• _Work to be completed_
Using the listing below, return every line that includes "radio".
# # #
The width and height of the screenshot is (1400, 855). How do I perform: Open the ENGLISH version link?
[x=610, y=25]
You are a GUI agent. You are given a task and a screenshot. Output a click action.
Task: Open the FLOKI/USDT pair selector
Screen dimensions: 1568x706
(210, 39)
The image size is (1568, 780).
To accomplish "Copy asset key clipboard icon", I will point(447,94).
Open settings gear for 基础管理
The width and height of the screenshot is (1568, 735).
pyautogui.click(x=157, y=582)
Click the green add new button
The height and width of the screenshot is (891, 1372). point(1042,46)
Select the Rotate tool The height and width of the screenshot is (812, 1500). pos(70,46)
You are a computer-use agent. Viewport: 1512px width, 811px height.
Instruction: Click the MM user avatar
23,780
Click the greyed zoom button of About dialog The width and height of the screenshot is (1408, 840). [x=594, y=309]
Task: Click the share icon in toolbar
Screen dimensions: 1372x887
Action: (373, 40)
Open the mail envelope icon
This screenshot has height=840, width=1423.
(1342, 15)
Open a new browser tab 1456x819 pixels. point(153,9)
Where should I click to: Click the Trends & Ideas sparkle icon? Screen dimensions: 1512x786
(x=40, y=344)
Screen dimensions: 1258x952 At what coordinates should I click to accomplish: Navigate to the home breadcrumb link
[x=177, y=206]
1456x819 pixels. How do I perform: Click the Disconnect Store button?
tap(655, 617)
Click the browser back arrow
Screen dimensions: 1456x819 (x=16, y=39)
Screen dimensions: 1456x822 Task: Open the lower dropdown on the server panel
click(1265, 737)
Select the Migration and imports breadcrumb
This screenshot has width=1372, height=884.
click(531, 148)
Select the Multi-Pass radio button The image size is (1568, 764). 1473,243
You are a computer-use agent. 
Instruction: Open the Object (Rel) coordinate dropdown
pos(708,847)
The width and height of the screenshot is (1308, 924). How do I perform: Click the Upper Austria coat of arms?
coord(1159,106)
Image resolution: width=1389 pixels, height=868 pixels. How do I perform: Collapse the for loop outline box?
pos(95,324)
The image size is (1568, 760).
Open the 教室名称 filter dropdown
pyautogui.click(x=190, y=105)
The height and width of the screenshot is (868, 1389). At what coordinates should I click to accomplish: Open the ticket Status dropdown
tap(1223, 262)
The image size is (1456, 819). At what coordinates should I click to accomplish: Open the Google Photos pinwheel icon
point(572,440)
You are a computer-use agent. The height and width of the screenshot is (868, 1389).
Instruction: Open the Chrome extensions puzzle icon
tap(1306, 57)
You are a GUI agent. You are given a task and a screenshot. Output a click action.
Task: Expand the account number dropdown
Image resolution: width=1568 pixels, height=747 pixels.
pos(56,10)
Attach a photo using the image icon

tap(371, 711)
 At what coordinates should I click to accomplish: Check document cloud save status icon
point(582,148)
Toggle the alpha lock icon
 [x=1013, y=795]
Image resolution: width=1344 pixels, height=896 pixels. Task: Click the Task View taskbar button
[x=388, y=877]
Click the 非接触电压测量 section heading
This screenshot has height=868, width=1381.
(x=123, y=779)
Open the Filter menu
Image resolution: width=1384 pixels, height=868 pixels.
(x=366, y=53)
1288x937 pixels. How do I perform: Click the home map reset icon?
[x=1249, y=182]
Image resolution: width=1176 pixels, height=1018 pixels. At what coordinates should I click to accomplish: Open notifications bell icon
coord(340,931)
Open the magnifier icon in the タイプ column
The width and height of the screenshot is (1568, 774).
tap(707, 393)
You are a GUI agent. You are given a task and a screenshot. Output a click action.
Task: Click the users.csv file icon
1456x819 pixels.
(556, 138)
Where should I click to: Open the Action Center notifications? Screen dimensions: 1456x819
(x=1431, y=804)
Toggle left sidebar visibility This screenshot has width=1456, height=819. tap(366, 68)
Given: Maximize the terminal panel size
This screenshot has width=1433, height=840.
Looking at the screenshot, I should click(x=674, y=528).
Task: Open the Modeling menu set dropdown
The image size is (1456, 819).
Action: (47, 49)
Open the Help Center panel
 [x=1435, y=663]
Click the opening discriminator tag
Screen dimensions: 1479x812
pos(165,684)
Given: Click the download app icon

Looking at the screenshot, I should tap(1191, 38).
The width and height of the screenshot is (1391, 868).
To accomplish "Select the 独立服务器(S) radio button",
# # #
• _Task result_
Select the Multi-Pass radio button The image size is (1568, 764). 1473,243
To accomplish "Select the 独立服务器(S) radio button",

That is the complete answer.